# What to work on
Reproduce word for word the stretch of the Fisher's exact test walkthrough below that starts at the words "This is how" and stops after the words "of the table)".

# Quoted passage
————
This is how to do Fisher’s exact test. First construct a 2x2 contingency table (this is a perfect result for the lady drinking tea)
(C = matrix(c(4,0,0,4), 2, 2))
## [,1] [,2]
## [1,] 4 0
## [2,] 0 4
Now run Fisher’s test on the table. alternative = “greater” option means that we are testing the probability of getting an equal or even better table by random luck (i.e., one with higher numbers on the diagonal of the table)
fisher.test(C, alternative = "greater")
##
## Fisher's Exact Test for Count Data
##
## data: C
## p-value = 0.01429
## alternative hypothesis: true odds ratio is greater than 1
## 95 percent confidence interval:
## 2.003768 Inf
## sample estimates:
## odds ratio
## Inf
Notice this is the same as the probability of getting exactly this table by random luck, because there is no better table. There are “8 choose 4” possible guesses, so the probability of the correct guess is:
(p = 1 / choose(8, 4))
## [1] 0.01428571
Now try if she misclassifies two cups
(C = matrix(c(3,1,1,3), 2, 2))
## [,1] [,2]
## [1,] 3 1
## [2,] 1 3
fisher.test(C, alternative = "greater")
##
## Fisher's Exact Test for Count Data
##
## data: C
## p-value = 0.2429
## alternative hypothesis: true odds ratio is greater than 1
## 95 percent confidence interval:
## 0.3135693 Inf
## sample estimates:
## odds ratio
## 6.408309
And now 4 misclassified cups
(C = matrix(c(2,2,2,2), 2, 2))
## [,1] [,2]
## [1,] 2 2
## [2,] 2 2
fisher.test(C, alternative = "greater")
##
## Fisher's Exact Test for Count Data
##
## data: C
## p-value = 0.7571
## alternative hypothesis: true odds ratio is greater than 1
## 95 percent confidence interval:
## 0.05093776 Inf
## sample estimates:
## odds ratio
## 1
Notice this is just \(1 - p\), where \(p\) was the probability above of a perfect answer This is because there is exactly one combination that is worse
(C = matrix(c(1,3,3,1), 2, 2))
## [,1] [,2]
## [1,] 1 3
## [2,] 3 1
fisher.test(C, alternative = "greater")
##
## Fisher's Exact Test for Count Data
##
## data: C
## p-value = 0.9857
## alternative hypothesis: true odds ratio is greater than 1
## 95 percent confidence interval:
## 0.00326534 Inf
## sample estimates:
## odds ratio
## 0.156047
Everything wrong! Notice the probability of doing this well or better is 1.
————
# Information supplied
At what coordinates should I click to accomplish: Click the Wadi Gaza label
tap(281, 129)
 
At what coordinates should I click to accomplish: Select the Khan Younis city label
————
# Solution to the problem
This is how to do Fisher’s exact test. First construct a 2x2 contingency table (this is a perfect result for the lady drinking tea)
(C = matrix(c(4,0,0,4), 2, 2))
## [,1] [,2]
## [1,] 4 0
## [2,] 0 4
Now run Fisher’s test on the table. alternative = “greater” option means that we are testing the probability of getting an equal or even better table by random luck (i.e., one with higher numbers on the diagonal of the table)